PhD Scholarships: English Language and LiteratureWednesday 24 June 2015
Liverpool Hope had launched a series of PhD Scholarships and welcomes applications from outstanding individuals of a high calibre to pursue PhD research at Liverpool Hope University in selected areas. We are seeking confident, innovative postgraduates with a record of achievement to undertake a broad range of thematic and inter-disciplinary projects. This call is open to both UK/EU and international applicants.
You can find full details about the Scholarships (link) or you can also contact Research Officer Mr Chris Lowry quoting '2015 Vice-Chancellor's PhD Scholarships' for more information, by emailing email@example.com
The Scholarships available will be selected from a range of specific project. Over the coming weeks, www.hope.ac.uk will profile the details of these areas of research.
English Language and Literature
Travel, place, and borderlands in late eighteenth-century British writing
The English Department would like to offer a scholarship for the study of literary representations of travel and place in late eighteenth-century British writing, with particular emphasis on exploring the significance of border locations such as the coastline. Dr. Kinsley has worked extensively in this field. Her publications include the monograph Women Writing the Home Tour, 1682-1812, and she is currently co-editing Travel Writing: 100 Keywords (forthcoming with Anthem Press). Her current work focuses upon eighteenth-century coastal travel in Britain. Dr. Guy Cuthbertson is currently editing Edward Thomas's walking book The Icknield Way and his cycling book In Pursuit of Spring.

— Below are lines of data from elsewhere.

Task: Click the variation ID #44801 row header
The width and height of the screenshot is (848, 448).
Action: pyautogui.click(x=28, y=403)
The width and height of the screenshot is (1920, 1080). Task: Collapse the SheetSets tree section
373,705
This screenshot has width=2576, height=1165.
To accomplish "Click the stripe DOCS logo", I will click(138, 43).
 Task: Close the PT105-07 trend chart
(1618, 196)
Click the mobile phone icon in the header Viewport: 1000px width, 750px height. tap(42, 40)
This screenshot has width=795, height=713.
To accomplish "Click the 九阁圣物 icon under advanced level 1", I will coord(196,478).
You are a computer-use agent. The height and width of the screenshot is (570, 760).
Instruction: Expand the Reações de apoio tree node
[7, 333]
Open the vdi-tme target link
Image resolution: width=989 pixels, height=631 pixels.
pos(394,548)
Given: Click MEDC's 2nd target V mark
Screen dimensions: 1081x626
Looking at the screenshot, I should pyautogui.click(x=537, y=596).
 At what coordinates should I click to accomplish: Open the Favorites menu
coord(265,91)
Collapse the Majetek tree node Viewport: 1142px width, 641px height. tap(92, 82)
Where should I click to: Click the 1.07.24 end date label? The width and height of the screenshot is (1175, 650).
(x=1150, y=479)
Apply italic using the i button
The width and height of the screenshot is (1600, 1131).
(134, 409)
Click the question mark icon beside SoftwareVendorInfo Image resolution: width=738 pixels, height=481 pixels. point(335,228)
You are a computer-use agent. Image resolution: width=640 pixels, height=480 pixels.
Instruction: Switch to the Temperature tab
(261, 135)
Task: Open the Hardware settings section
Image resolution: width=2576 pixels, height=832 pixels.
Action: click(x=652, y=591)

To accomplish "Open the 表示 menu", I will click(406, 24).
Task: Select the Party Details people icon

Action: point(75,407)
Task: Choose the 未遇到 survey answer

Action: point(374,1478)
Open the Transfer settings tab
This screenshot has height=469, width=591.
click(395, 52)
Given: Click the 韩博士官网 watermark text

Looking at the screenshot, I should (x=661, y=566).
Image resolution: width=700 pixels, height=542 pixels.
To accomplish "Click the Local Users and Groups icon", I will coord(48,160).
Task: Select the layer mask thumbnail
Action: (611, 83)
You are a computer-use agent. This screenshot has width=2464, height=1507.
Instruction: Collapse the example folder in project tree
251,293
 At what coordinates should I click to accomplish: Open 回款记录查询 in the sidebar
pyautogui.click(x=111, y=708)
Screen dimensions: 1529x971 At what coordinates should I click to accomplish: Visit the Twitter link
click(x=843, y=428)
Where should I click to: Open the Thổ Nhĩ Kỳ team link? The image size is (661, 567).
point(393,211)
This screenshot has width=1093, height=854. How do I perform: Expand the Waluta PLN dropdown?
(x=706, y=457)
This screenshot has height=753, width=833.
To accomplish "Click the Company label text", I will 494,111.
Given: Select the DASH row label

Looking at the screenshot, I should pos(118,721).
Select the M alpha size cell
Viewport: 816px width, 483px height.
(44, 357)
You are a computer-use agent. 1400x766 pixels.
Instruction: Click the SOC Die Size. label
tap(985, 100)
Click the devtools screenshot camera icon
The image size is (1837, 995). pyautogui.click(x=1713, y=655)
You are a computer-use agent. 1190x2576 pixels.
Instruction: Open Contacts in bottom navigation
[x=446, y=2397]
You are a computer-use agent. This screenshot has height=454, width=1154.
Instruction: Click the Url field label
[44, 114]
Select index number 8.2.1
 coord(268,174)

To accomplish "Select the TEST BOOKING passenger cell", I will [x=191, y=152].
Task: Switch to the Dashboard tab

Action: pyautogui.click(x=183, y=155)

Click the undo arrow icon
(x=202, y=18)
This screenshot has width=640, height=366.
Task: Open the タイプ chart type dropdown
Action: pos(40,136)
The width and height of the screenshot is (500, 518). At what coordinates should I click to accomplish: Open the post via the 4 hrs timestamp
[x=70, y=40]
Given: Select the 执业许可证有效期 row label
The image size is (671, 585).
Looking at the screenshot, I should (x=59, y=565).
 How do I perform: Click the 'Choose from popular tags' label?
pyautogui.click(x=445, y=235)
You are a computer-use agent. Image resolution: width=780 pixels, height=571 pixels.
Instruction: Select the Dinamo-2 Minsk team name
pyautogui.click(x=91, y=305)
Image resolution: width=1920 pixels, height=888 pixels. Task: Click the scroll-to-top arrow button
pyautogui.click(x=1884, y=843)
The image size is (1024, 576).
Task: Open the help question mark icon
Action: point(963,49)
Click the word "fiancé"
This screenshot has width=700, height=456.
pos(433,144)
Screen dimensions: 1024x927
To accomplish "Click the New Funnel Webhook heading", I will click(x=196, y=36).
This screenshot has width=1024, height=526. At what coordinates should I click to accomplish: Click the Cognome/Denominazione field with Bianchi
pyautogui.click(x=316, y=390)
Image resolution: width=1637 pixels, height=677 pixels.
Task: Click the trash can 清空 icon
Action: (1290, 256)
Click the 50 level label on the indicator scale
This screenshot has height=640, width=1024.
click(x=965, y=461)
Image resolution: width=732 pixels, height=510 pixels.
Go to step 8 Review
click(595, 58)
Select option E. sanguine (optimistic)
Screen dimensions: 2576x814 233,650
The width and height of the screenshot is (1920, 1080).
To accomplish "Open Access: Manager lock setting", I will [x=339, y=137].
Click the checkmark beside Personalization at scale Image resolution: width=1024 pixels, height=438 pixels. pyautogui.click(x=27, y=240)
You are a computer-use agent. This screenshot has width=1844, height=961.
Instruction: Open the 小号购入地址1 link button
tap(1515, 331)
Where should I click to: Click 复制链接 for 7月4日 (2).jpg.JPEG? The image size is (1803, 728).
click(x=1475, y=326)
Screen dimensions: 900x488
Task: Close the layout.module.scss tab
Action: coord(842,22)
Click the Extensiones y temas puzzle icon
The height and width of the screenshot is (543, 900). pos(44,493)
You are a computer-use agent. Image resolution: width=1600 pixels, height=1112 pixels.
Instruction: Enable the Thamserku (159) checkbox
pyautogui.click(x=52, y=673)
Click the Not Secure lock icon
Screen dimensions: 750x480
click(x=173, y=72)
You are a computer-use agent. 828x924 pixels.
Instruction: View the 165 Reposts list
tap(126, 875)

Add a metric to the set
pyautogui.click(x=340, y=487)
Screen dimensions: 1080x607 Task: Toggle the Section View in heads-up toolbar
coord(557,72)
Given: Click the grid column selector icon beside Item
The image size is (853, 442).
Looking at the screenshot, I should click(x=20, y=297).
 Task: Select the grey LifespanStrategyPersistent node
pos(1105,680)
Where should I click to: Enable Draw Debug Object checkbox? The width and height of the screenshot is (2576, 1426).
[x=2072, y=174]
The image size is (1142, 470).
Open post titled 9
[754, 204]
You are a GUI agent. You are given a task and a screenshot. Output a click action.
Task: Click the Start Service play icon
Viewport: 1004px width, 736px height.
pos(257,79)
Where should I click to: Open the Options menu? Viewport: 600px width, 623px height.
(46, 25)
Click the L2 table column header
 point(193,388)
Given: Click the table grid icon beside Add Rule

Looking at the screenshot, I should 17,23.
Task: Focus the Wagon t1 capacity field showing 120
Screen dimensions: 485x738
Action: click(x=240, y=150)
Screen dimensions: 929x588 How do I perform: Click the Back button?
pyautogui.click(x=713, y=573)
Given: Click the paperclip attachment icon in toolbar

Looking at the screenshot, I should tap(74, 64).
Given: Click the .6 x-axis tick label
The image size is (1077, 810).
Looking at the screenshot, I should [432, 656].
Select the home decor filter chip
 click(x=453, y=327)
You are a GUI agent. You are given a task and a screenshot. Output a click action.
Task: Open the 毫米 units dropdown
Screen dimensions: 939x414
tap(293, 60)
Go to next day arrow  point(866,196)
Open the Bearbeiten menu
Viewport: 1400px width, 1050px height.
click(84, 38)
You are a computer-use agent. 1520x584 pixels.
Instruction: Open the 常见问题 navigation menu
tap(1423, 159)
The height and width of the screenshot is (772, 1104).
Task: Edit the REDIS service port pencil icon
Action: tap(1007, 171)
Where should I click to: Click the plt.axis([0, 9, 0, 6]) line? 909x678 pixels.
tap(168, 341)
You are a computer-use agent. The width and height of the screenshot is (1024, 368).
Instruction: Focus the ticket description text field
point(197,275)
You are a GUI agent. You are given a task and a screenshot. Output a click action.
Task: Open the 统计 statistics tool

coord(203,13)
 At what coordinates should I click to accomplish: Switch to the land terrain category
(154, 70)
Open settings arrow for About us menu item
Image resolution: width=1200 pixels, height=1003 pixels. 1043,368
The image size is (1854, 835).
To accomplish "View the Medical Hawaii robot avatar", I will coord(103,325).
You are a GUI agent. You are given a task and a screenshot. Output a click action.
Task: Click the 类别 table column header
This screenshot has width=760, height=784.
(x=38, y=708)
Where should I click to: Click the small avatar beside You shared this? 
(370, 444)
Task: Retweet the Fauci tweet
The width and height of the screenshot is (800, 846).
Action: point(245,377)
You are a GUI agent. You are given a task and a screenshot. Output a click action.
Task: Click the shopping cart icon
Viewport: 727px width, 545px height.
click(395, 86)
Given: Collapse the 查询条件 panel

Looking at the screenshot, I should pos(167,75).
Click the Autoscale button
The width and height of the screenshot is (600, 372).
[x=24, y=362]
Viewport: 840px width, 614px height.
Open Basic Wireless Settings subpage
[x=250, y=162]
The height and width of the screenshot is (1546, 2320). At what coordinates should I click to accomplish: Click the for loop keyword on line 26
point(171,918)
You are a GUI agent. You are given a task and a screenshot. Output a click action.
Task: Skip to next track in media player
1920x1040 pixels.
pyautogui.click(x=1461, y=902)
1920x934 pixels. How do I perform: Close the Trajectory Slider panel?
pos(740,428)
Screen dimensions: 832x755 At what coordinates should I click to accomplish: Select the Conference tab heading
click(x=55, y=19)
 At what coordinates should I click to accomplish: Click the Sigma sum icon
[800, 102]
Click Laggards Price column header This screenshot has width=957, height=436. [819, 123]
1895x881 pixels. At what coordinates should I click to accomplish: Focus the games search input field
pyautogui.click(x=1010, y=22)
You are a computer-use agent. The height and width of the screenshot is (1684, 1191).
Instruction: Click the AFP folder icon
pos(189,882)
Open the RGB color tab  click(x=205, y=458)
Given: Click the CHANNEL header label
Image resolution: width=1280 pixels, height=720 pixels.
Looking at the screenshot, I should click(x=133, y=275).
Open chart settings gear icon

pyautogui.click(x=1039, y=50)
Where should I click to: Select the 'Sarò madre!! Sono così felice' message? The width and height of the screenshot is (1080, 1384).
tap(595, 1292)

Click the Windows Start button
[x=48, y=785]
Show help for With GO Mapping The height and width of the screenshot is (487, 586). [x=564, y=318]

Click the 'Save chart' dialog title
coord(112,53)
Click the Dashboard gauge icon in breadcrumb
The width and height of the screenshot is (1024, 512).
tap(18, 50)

Through the work of Dr. Kinsley Liverpool Hope has established a long-standing research collaboration with the University of Liverpool and Liverpool John Moores in the field of travel writing and the authorship of place. In 2007 she co-established the Liverpool Travel Seminar, a research forum which enables cross-institutional dialogue whilst also expanding national and international networks of scholars working on travel and place. There are many opportunities for a PhD student to benefit from, and contribute to, these research networks.
Life-Writing and the Literature of the First World War
The PhD student will investigate the literature of the First World War in relation to autobiographies, biographies, letters and memoirs. While the research project would be specifically focused on this topic, the approach and methodology might incorporate the following: the relationship between literature and journalism; self-portraiture in poetry; the literariness of non-fiction; the use and misuse of biography in the classroom; war writing and the literary career; literature and portrait-painting. The project will involve the use of archive material, such as unpublished letters, diaries, interviews and photographs. Locally, there is important manuscript material in Liverpool and Manchester, but the student would also easily be able to use archives at Cardiff, Durham, London, Birmingham, Edinburgh and many other cities. The First World War is one of the research strengths of the English Department, and the library at Liverpool Hope has a large collection of First World War material.
Guy Cuthbertson has written a successful biography of Wilfred Owen (Yale University Press, 2014) and edited Edward Thomas’s prose, including his autobiographical writings. He is a General Editor of the major OUP series of Thomas’s prose, and has edited or co-edited two volumes, and is working on a third. William Blazek has published widely on American literature of the First World War.